O perfil de quem compra moto no Brasil em 2026

O crescimento do mercado de motocicletas em 2026 reflete uma combinação de fatores que vai além da simples preferência por duas rodas. O uso de motos como instrumento de trabalho segue sendo o principal motor da demanda, especialmente nos modelos de baixa cilindrada que dominam a categoria city. Motoboys, entregadores de aplicativo e trabalhadores autônomos continuam sendo os compradores mais frequentes de Honda CG 160, Biz e Pop 110i.

Ao mesmo tempo, há uma expansão visível no segmento de médias e grandes cilindradas, impulsionada por um perfil de consumidor diferente: homens e mulheres entre 30 e 50 anos, com renda mais elevada, que buscam motos de fim de semana ou para o lazer urbano. É para esse público que Royal Enfield, Triumph e o segmento premium da Honda e Yamaha vêm crescendo. A Triumph, por exemplo, mantém presença discreta nos emplacamentos gerais, mas relevante em valor agregado.

O custo de manutenção continua sendo um critério decisivo na decisão de compra. Modelos com redes de assistência técnica consolidadas e disponibilidade de peças no mercado nacional ganham preferência, o que ainda beneficia Honda e Yamaha em relação às marcas mais novas. Marcas chinesas como Shineray enfrentaram, nos anos anteriores, questionamentos sobre durabilidade e suporte pós-venda, mas vêm investindo na expansão de sua rede de concessionárias para superar essa percepção.

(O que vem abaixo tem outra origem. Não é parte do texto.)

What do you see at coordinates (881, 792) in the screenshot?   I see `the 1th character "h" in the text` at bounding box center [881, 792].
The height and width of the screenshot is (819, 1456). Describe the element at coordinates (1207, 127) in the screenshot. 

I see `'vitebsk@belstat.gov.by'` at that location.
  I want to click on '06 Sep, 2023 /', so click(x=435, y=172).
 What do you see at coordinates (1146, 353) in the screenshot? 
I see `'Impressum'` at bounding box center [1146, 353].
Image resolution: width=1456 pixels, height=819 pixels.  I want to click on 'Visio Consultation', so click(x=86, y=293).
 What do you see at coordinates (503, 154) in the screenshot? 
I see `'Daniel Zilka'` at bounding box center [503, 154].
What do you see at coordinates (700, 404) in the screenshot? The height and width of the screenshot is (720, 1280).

O que esperar para o segundo semestre

As perspectivas para o segundo semestre de 2026 no mercado de motos são positivas. A expansão da infraestrutura de entregas por aplicativo, o crescimento do uso de motos elétricas em áreas urbanas e a entrada de novos modelos com propulsão eletrificada devem manter o volume de vendas aquecido. O segmento elétrico ainda representa uma fatia pequena do mercado total de motocicletas, mas cresce a cada mês.

A Fenabrave tem monitorado esse movimento com atenção, e os dados indicam que as motos elétricas urbanas, com autonomia entre 60 e 100 km, estão ganhando espaço entre entregadores de curta distância. Os preços ainda são superiores aos das motos a gasolina equivalentes, mas a diferença no custo operacional costuma compensar o investimento inicial em poucos meses de uso intenso.

Para o consumidor que pensa em comprar uma moto nos próximos meses, o conselho dos especialistas é pesquisar a disponibilidade de peças e a rede de serviço antes de optar por marcas menos estabelecidas no Brasil. O mercado está mais variado do que nunca, e essa variedade é uma oportunidade, desde que acompanhada da informação necessária para uma escolha segura.